[Saved data entries]
══════

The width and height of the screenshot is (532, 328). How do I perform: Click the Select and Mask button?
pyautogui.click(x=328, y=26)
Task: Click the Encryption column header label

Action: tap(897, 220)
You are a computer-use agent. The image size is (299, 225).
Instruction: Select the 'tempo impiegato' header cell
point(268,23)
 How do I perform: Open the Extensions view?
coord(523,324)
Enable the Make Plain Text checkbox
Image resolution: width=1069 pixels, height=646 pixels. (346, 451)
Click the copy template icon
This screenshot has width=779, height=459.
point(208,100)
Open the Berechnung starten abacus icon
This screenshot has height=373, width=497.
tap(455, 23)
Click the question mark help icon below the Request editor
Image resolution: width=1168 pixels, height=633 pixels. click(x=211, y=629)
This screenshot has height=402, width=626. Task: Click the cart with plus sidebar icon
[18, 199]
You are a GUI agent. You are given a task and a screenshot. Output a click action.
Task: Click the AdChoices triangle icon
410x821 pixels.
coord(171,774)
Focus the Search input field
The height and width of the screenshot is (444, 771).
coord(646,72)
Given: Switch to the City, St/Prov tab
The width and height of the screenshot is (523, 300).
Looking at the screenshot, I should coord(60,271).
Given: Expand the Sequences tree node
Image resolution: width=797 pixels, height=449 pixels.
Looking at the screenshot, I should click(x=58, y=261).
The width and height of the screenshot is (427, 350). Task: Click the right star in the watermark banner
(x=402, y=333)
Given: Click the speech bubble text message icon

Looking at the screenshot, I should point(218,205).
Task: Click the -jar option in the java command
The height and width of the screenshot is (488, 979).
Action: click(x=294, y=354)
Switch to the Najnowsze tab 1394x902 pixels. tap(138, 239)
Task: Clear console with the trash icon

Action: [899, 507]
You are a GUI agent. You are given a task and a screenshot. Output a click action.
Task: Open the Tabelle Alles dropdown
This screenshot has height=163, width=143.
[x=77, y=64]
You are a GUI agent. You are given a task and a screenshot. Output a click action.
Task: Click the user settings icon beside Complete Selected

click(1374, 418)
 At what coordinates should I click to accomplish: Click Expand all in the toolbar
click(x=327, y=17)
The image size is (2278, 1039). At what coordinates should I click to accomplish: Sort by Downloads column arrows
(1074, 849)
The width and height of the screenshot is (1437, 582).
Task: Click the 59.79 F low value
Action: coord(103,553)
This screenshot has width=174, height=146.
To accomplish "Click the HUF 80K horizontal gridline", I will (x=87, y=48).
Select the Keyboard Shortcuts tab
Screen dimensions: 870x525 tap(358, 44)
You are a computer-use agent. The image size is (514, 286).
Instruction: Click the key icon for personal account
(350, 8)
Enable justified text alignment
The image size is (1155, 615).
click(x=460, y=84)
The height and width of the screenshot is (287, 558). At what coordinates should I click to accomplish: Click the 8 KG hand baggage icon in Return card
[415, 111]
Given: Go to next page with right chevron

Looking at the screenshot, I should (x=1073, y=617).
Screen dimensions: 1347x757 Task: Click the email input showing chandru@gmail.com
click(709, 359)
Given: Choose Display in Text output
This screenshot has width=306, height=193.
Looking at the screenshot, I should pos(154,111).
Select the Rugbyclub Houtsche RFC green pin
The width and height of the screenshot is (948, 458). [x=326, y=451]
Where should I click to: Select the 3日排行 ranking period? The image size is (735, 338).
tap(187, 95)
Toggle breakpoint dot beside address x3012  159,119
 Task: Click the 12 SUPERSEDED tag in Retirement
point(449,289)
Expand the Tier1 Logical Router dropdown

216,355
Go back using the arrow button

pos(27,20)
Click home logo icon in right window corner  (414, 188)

══════

WHAT YOU NEED TO DO:
Locate every line in the records that contains the word "button", and copy each of those lines in full.

TASK SOLUTION:
The width and height of the screenshot is (532, 328). How do I perform: Click the Select and Mask button?
Go back using the arrow button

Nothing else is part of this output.